# Admiral R35 Renewal - good news



## Zed Ed (Oct 24, 2007)

Was a bit worried it would go up somewhat, in line with a general rise in premiums and maybe hefty 35 claims....

But it has stayed the same as last year ( well £10 less to be precise :bowdown1: )



.


----------



## sumo69 (Mar 31, 2008)

My Admiral cover renews next week.

I am 46, 11 years NCD, no points(!!), car in communal underground carpark.

£737

Just need to see if I can get them to agree to do a remap!

D


----------



## SensoryTerror (Oct 23, 2010)

Im 31 8 year NCB and ive been quoted £1,579. Im pretty happy with that seeing as some people are getting quotes close to £3,000.00


----------



## Zed Ed (Oct 24, 2007)

Sounds ok

I'm 40, mucho no claims, no accidents or convictions, but car parked on street in high risk London area; £1140


----------



## sumo69 (Mar 31, 2008)

I have just renegotiated my GTR cover with Admiral down to £666!!

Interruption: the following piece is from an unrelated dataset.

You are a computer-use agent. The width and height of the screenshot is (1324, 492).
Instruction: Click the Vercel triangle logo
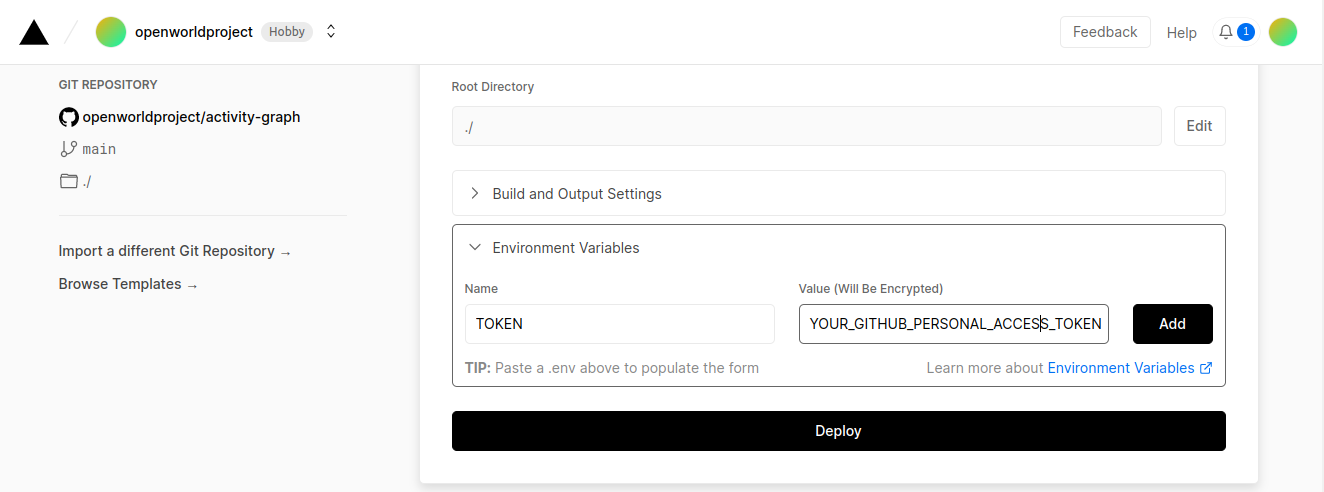[x=34, y=33]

I then asked about remaps and exhausts expecting the 2 finger salute - to my surprise they will now cover a 75bhp uplift and exhaust....for the pricely sum of a further £14!!

I just need to decide whether to go with a competitor who offer 5 trackdays inclusive - they want £898 which is pretty reasonable and allow all mods!

Opinions?

D


----------



## Zed Ed (Oct 24, 2007)

If it says 'remap 10%' , or similar, on your paperwork then you are fine:bowdown1:

They told me they didn't cover remaps, only replacement ECU!! That was a while back.

I'd get the paperwork, then tune 



sumo69 said:


> I have just renegotiated my GTR cover with Admiral down to £666!!
> 
> I then asked about remaps and exhausts expecting the 2 finger salute - to my surprise they will now cover a 75bhp uplift and exhaust....for the pricely sum of a further £14!!
> 
> ...


----------



## paul__k (Dec 8, 2007)

> I just need to decide whether to go with a competitor who offer 5 trackdays inclusive


Can I ask who this is? 

I don't intend to stay with Admiral anymore unless I can get seperate track cover.


----------



## sumo69 (Mar 31, 2008)

paul__k said:


> Can I ask who this is?
> 
> I don't intend to stay with Admiral anymore unless I can get seperate track cover.


PM me your e-mail address and I will give you all the details. :clap:

D


----------



## GTR_Steve (Sep 4, 2008)

Paul,
I have used Competition Car Insurance, £895 including 5 track days.


----------



## sumo69 (Mar 31, 2008)

GTR_Steve said:


> Paul,
> I have used Competition Car Insurance, £895 including 5 track days.


Thats who I used and exactly the same premium!

D


----------